[Pixel coordinate grounding data]
____

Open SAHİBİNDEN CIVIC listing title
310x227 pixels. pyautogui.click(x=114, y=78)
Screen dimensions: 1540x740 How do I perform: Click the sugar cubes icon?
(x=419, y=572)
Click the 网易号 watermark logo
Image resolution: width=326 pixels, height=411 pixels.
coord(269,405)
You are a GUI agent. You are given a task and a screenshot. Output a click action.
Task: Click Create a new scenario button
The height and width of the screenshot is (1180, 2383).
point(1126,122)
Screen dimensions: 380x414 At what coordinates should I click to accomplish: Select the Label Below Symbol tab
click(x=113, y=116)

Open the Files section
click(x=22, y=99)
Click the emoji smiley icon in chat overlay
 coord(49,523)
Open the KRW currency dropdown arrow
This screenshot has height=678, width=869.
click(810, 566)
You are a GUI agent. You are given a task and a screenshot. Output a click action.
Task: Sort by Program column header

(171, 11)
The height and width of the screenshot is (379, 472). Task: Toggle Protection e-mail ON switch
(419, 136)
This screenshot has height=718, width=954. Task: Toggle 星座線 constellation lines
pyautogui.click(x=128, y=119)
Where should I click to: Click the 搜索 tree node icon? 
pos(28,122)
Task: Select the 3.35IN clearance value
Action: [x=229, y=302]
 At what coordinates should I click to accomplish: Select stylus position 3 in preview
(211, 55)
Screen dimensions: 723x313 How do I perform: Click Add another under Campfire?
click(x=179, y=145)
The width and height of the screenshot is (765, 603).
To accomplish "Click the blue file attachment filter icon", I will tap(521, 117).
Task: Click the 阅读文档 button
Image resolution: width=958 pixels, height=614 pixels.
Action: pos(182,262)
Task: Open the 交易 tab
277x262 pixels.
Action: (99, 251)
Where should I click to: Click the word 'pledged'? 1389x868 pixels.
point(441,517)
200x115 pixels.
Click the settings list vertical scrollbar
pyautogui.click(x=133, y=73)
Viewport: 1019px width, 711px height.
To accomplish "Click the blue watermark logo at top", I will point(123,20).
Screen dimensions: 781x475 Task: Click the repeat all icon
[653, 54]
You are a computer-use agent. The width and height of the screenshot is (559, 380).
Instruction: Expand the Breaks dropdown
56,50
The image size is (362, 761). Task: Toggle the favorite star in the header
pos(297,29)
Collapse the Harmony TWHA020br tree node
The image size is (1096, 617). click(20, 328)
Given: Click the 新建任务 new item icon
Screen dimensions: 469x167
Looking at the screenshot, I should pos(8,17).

____

→ Exercise brief:
I need all of the records above retyped exactly, please.

→ Written response:
Open SAHİBİNDEN CIVIC listing title
310x227 pixels. pyautogui.click(x=114, y=78)
Screen dimensions: 1540x740 How do I perform: Click the sugar cubes icon?
(x=419, y=572)
Click the 网易号 watermark logo
Image resolution: width=326 pixels, height=411 pixels.
coord(269,405)
You are a GUI agent. You are given a task and a screenshot. Output a click action.
Task: Click Create a new scenario button
The height and width of the screenshot is (1180, 2383).
point(1126,122)
Screen dimensions: 380x414 At what coordinates should I click to accomplish: Select the Label Below Symbol tab
click(x=113, y=116)

Open the Files section
click(x=22, y=99)
Click the emoji smiley icon in chat overlay
 coord(49,523)
Open the KRW currency dropdown arrow
This screenshot has height=678, width=869.
click(810, 566)
You are a GUI agent. You are given a task and a screenshot. Output a click action.
Task: Sort by Program column header

(171, 11)
The height and width of the screenshot is (379, 472). Task: Toggle Protection e-mail ON switch
(419, 136)
This screenshot has height=718, width=954. Task: Toggle 星座線 constellation lines
pyautogui.click(x=128, y=119)
Where should I click to: Click the 搜索 tree node icon? 
pos(28,122)
Task: Select the 3.35IN clearance value
Action: [x=229, y=302]
 At what coordinates should I click to accomplish: Select stylus position 3 in preview
(211, 55)
Screen dimensions: 723x313 How do I perform: Click Add another under Campfire?
click(x=179, y=145)
The width and height of the screenshot is (765, 603).
To accomplish "Click the blue file attachment filter icon", I will tap(521, 117).
Task: Click the 阅读文档 button
Image resolution: width=958 pixels, height=614 pixels.
Action: pos(182,262)
Task: Open the 交易 tab
277x262 pixels.
Action: (99, 251)
Where should I click to: Click the word 'pledged'? 1389x868 pixels.
point(441,517)
200x115 pixels.
Click the settings list vertical scrollbar
pyautogui.click(x=133, y=73)
Viewport: 1019px width, 711px height.
To accomplish "Click the blue watermark logo at top", I will point(123,20).
Screen dimensions: 781x475 Task: Click the repeat all icon
[653, 54]
You are a computer-use agent. The width and height of the screenshot is (559, 380).
Instruction: Expand the Breaks dropdown
56,50
The image size is (362, 761). Task: Toggle the favorite star in the header
pos(297,29)
Collapse the Harmony TWHA020br tree node
The image size is (1096, 617). click(20, 328)
Given: Click the 新建任务 new item icon
Screen dimensions: 469x167
Looking at the screenshot, I should pos(8,17).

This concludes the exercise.